The taxpayers were shareholders in a company, Rocbit. They were also limited partners in a limited partnership; there was one general partner, another company. There were agreements that the partners would contribute their shares in Rocbit to the limited partnership, but the so-called “contribution” was a contribution of a limited nature and not a contribution of the full ownership in any real sense.

Rocbit declared dividends in significant amounts. However, the dividends were not physically paid but were credited to the loan accounts of the respective shareholders on the day following the date of each resolution declaring a dividend.

The taxpayers did not include the amounts of the dividends in their respective returns. Following an audit of their affairs, the Commissioner issued amended assessments including the dividend amounts in their assessable income and imposing penalties calculated on the basis that they had been reckless as to the operation of the income tax law.

On the evidence, the Tribunal agreed that the taxpayers were assessable on the dividend amounts, although the amounts were credited to their loan accounts. Section 44 should be interpreted such that “paid” includes a payment by direction as there is nothing in s 44 or its statutory context to suggest a contrary conclusion is intended.

On the question of penalties, the Tribunal held that the taxpayers had not exhibited recklessness, and the penalties should be reduced accordingly.

The Tribunal observed:

“98. In this case the Applicants sought and relied on the professional services of a qualified firm of solicitors who had a reputation in the field of taxation. The firm which was consulted devised a scheme which included a complex restructure involving multiple steps and complicated agreements which the Applicants themselves clearly did not fully understand. A second opinion from an independent tax advisor was not sought. Clearly in such a situation where the one firm has devised and is advising on the scheme in question, an independent review and analysis of the tax situation would be the preferred course of action.

99. Whether the lack of independent review amounts to recklessness is however a different matter. As mentioned previously, gross carelessness is a substantial threshold to establish and it does not seem to me to be appropriate to label someone who has engaged professional advisors who have expertise in taxation matters as reckless because they have not sought a second opinion.
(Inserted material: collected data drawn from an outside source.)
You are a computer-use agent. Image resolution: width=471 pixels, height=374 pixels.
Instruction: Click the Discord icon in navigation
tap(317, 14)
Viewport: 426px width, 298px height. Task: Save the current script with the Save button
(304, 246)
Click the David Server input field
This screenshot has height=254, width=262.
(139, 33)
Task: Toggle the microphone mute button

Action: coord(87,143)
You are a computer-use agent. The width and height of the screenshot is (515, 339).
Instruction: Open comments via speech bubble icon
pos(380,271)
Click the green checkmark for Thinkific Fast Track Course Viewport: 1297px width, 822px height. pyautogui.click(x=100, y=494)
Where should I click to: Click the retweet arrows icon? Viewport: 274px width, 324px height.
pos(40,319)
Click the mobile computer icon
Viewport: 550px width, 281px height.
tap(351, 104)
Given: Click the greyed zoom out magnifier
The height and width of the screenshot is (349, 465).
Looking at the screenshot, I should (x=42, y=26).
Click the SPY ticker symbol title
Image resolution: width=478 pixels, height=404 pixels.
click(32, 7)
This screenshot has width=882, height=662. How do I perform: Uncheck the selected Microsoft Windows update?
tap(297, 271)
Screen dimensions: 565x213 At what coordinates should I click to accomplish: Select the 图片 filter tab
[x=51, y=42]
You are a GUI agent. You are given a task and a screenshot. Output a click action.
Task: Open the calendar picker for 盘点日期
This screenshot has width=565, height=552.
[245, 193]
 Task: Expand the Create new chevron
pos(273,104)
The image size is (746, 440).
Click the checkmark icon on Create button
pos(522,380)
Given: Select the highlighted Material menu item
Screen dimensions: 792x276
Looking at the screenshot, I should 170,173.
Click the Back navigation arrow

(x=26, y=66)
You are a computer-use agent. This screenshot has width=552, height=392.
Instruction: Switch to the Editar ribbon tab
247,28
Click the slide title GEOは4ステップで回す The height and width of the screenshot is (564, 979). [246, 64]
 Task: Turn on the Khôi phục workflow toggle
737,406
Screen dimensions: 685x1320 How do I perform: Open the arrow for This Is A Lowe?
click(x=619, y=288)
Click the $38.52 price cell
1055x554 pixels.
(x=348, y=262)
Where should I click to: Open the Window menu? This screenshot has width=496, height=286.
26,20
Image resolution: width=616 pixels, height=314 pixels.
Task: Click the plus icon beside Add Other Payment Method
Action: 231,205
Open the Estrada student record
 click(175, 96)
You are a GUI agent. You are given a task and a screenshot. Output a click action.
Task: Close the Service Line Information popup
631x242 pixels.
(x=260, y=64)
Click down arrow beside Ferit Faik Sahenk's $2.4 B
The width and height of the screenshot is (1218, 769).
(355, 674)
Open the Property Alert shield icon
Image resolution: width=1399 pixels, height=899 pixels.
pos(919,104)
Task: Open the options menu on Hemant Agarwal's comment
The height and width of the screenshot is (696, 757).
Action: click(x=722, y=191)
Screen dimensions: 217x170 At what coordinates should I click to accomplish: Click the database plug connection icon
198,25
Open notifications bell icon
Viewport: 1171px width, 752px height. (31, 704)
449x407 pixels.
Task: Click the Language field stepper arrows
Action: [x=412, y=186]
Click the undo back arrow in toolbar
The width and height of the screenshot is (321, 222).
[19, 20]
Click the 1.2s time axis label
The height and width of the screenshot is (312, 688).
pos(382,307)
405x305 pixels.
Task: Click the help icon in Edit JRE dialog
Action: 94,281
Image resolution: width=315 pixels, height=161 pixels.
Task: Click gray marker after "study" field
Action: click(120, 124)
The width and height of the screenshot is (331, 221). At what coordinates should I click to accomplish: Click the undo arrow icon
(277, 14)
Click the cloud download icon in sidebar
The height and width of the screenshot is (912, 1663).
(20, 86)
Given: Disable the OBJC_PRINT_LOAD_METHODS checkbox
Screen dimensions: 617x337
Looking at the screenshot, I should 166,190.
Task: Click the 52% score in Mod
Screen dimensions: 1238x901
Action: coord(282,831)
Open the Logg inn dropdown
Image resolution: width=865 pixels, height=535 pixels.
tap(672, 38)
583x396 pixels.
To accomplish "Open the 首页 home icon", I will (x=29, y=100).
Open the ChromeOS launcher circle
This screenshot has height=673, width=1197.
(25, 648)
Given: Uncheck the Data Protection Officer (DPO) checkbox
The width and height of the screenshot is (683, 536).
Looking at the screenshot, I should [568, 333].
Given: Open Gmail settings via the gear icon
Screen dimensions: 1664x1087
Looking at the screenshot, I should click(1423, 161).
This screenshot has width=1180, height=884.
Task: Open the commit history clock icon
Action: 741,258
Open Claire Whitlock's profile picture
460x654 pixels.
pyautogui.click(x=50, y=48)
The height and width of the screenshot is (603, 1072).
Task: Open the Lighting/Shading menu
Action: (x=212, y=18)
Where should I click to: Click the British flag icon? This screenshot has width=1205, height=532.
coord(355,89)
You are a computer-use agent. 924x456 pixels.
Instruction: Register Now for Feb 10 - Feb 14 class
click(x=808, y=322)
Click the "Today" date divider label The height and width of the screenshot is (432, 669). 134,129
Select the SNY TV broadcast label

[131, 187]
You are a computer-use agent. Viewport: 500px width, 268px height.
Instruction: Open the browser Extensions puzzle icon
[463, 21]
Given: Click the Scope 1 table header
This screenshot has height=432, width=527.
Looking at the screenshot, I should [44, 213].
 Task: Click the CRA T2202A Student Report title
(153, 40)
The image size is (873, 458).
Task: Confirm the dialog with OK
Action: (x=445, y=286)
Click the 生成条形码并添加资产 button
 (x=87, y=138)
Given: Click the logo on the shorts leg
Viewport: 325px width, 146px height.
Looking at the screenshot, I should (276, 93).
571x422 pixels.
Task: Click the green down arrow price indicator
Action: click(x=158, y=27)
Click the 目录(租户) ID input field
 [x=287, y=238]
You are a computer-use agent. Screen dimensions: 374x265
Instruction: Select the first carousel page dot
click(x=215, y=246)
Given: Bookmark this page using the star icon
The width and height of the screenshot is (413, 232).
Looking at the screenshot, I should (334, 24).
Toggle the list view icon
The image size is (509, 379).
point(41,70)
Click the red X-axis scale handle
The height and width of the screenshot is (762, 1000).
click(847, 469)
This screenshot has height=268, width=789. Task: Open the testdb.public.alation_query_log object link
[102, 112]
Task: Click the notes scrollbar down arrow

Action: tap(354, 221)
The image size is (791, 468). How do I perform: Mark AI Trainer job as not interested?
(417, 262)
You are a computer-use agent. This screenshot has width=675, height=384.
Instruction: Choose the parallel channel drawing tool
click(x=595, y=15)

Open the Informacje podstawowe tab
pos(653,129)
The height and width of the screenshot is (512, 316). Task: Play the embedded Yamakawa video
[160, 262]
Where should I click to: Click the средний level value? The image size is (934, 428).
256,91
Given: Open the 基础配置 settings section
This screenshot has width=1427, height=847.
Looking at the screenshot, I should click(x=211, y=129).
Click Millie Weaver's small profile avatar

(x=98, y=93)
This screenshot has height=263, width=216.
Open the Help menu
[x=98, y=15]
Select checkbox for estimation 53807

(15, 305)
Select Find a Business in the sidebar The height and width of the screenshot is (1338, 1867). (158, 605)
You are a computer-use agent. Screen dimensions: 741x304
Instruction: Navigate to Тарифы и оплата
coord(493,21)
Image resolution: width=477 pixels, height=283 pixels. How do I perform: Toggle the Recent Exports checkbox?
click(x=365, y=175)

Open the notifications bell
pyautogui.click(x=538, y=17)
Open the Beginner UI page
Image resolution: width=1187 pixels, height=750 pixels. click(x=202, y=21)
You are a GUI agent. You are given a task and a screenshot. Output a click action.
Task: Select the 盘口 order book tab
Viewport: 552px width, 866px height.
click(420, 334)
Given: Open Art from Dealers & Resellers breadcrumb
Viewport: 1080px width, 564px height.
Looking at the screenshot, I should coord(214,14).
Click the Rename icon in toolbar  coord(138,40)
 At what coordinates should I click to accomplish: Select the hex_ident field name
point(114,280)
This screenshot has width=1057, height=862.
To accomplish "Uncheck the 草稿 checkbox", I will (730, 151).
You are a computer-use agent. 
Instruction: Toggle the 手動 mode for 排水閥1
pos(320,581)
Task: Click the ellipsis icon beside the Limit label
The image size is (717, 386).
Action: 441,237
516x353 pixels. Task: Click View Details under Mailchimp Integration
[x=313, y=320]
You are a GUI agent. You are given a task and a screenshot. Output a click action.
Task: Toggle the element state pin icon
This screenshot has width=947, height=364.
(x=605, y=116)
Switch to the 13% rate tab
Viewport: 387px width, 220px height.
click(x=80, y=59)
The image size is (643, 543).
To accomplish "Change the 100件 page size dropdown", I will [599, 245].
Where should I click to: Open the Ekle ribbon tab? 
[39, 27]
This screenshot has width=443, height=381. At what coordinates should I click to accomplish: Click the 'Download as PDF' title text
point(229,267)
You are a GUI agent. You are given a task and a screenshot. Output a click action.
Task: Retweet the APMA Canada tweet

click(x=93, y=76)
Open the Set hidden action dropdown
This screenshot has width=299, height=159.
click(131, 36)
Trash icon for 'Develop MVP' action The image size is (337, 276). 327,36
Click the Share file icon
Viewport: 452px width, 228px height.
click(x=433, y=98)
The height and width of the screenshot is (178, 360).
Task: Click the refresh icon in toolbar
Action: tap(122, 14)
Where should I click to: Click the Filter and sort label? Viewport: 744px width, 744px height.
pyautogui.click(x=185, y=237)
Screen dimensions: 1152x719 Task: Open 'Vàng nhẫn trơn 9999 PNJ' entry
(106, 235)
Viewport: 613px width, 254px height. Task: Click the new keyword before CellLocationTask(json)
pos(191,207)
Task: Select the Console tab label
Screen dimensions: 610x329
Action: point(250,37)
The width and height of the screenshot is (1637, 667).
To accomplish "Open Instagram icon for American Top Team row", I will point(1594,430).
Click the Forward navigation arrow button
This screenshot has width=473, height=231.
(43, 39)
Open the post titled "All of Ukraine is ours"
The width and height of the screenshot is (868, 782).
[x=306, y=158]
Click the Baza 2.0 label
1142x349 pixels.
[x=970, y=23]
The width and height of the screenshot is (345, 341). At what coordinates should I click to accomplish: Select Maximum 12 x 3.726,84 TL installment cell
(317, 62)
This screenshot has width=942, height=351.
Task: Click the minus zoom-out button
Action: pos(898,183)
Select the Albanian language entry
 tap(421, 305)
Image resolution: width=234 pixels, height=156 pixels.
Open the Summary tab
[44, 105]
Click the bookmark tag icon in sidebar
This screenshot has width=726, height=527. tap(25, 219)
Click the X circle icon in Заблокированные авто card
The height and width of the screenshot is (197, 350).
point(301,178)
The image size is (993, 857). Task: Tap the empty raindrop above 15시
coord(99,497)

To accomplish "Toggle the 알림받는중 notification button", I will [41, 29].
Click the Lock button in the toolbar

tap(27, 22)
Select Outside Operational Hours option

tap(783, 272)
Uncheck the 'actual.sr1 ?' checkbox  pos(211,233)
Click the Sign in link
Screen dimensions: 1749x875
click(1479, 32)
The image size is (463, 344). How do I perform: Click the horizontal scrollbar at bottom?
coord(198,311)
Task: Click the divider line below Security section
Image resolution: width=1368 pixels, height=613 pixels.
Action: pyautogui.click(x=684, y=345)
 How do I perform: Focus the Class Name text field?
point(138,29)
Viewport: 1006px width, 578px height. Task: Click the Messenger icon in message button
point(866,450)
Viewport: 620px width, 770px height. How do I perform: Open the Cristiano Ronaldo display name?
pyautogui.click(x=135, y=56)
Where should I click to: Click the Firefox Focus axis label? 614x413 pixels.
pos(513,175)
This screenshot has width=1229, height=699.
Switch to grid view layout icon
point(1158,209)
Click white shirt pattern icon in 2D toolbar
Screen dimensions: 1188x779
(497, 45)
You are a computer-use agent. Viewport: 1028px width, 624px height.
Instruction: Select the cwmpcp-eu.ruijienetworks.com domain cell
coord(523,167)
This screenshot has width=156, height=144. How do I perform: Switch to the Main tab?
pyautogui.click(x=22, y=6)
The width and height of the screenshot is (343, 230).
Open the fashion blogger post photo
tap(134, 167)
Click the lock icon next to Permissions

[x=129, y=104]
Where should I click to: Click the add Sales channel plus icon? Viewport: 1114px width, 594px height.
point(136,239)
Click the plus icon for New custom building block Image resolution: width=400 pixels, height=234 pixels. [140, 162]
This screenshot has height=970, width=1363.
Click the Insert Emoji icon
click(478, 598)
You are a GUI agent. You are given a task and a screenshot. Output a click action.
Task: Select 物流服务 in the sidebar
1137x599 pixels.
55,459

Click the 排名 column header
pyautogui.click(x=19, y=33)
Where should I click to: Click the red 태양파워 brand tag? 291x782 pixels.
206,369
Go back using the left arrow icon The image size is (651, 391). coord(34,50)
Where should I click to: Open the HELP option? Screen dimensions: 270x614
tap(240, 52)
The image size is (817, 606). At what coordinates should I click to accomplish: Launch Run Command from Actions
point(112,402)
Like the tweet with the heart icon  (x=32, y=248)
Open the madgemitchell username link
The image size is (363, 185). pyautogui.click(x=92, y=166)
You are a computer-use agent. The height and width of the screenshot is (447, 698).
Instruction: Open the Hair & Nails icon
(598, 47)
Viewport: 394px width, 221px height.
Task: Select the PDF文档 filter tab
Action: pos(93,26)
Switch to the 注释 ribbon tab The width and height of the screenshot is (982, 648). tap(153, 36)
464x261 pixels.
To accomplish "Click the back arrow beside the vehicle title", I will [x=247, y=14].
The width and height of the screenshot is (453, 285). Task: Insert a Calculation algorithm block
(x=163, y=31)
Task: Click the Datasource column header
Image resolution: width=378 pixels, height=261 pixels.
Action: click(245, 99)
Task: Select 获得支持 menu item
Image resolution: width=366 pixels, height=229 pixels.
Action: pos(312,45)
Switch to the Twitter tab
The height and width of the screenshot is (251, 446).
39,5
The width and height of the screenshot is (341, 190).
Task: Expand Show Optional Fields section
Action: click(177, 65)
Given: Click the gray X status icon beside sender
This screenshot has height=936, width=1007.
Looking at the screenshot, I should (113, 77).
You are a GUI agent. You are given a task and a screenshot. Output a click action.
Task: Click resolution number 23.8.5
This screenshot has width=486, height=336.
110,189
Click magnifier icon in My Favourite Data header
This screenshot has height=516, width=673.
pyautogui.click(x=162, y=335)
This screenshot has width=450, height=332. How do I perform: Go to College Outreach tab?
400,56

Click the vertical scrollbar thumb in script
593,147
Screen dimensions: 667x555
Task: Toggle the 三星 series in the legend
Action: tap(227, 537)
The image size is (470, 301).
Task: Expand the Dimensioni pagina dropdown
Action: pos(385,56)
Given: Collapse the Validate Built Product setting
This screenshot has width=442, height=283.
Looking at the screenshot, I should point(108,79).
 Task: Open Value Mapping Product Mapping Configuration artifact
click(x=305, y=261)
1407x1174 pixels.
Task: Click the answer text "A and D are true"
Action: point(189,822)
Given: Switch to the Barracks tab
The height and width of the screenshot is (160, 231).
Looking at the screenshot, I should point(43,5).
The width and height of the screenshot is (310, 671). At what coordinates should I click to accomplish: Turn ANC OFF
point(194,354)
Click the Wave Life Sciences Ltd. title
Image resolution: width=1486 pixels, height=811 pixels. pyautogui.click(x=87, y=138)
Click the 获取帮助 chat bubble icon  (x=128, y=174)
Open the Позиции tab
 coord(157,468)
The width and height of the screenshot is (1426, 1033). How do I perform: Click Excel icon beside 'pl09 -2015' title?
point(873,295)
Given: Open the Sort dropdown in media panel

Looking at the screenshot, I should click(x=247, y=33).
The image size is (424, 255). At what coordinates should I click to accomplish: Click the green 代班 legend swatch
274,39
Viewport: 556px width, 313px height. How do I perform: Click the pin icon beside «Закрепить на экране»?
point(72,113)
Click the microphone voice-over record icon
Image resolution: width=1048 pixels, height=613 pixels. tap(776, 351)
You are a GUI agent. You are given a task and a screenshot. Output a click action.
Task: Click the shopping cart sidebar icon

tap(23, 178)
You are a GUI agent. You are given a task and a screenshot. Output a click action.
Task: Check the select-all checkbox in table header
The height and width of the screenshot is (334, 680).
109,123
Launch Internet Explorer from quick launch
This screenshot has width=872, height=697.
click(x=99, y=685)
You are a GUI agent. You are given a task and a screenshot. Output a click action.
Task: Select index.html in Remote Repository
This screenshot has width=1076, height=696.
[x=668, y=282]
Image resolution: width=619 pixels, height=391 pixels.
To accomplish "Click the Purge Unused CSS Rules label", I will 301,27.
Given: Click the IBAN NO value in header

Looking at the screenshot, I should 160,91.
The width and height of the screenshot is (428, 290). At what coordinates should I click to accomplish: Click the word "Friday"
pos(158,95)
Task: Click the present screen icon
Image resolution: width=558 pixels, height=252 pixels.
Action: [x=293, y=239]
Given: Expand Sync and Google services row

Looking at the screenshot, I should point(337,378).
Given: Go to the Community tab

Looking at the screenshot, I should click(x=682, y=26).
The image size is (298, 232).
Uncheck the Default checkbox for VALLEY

Even if there were some deficiencies in the advice provided, the Applicants would not have been aware of such deficiencies and would have had no basis for assuming any problems with the advice given. A reasonable person would not regard the failure to seek a second opinion as running an unjustifiable risk.

100. The Respondent [Commissioner] has also indicated that the tax agent and solicitor of the Applicants were reckless as to the operation of the Act. This view is largely based on the assertion that there were flaws in the taxation advice provided by the tax agent and solicitor, which were so serious as to make their behaviour reckless as to the operation of the Act.

101. In this respect I note that there are a number of issues raised by the Respondent as to the advice provided, particularly in relation to the availability of rollover relief. Having considered the evidence before me, I am not in a position to comment in detail on the quality of the advice. However, the advice provided to the Applicant’s was reasonably detailed and although some aspects of that advice may be unclear and contrary views are possible, the providing of such advice cannot in my view be described as reckless. In other words that advice does not point to advisors who were so careless as to constitute behaviour, on their part, that could be described as gross carelessness. Two competent and well qualified valuers provided two completely different bases for making the required valuations and the supported valuations were a long way apart. Each valuation had some basis of support which was not unreasonable.”

Re Yazbeck and FCT [2014] AATA 423 (R Deutsch DP, 27 June 2014).